Io, che non lo conoscevo affatto, almeno personalmente, cosa mai potrei aggiungere alle ore e ore di trasmissioni televisive? Non lo conoscevo anche perché mia madre, da piccolo, mi ha sempre esortato a non frequentare cattive compagnie.

Dicevo delle varie dichiarazioni che non voglio ripetere. Ma una sì, una la ripeto perché recitata da un grande ed illustre personaggio che è diventato, pensate un po’, vicepresidente del Senato. Si tratta del nostro mai dimenticato Maurizio, il cugino di Ignazio il Ghignazzo. Distolto temporaneamente dalla lettura del libretto d’istruzione del decoder, Gasparri l’hanno mandato a fare il vice di Grasso.

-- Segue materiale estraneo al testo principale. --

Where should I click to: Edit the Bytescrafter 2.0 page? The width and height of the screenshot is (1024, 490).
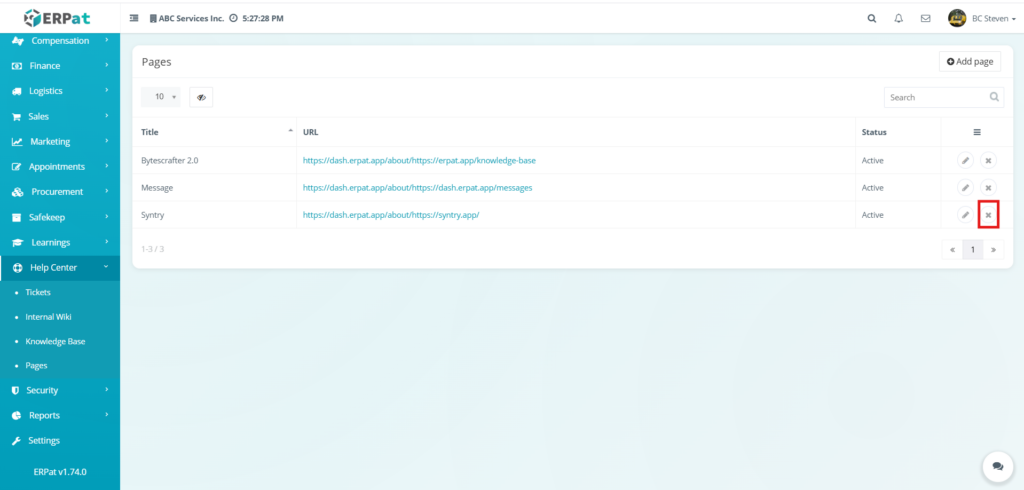[965, 160]
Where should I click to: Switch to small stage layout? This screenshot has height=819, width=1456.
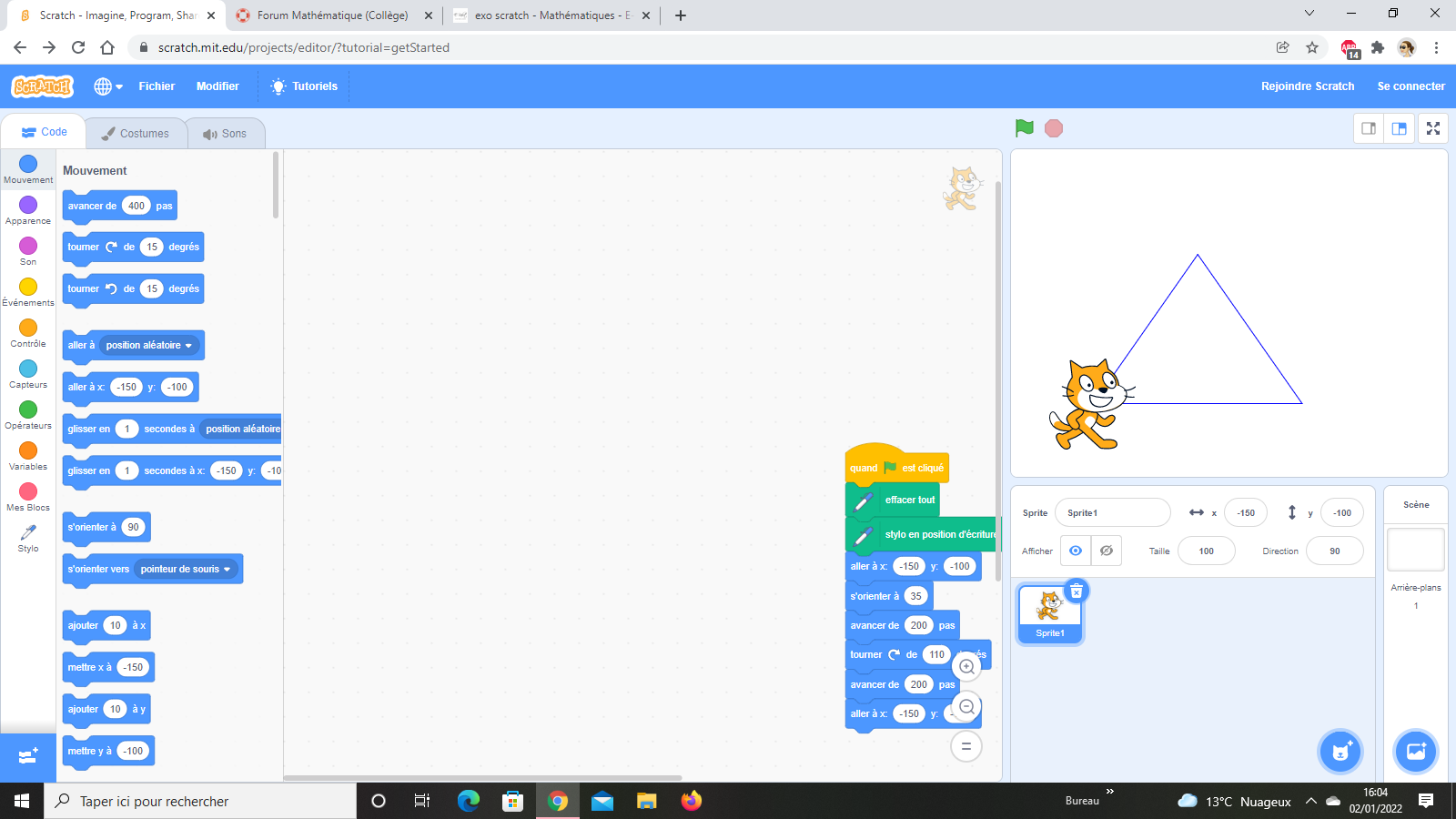pyautogui.click(x=1369, y=128)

Ora, è vero che su quella poltrona si sono posate anche le nobili terga della badante leghista Rosi Mauro ma ciò che mi preoccupa è che se Re Giorgio di Savoia (Dio non voglia!) dovesse avere un piccolo mancamento e se Grasso dovesse restare a letto per un raffreddore per qualche giorno, Maurizio avrebbe la direzione del Paese e fra questi poteri anche quello di dichiarare guerra.

Capite bene che questo è sconvolgente perché il Gasparri dagli occhietti vispi, non è riuscito ancora a sintonizzarsi sul canale Iris del suo principale. Come farà a coordinare l’avanzata delle nostre truppe? Ah sì, la dichiarazione. Mi perdo sempre. Dunque Maurizio, dopo aver ricordato che l’illustre defunto è stato un "indiscutibile protagonista della vita politica italiana", ci ha voluto deliziare su alcune cose che univano lui al Santo Giulio: l’appartenenza al Senato, la fede calcistica, il quartiere ed anche la parrocchia di San Giovanni dei Fiorentini per la messa domenicale. Poi fa un volo, non so se pindarico o meno, comunque vola su alte vette oniriche, si immerge negli insondabili abissi del misticismo e afferma che Andreotti "dovrà, anche dopo la fine della vita terrena, accettare un dibattito a più voci sul suo ruolo politico". Vi rendete conto? A chi, se non a Maurizio, poteva venire in mente una lirica come questa? Già ce lo immaginiamo il dibattito fra San Pietro e Belzebù sul "ruolo politico" di Andreotti!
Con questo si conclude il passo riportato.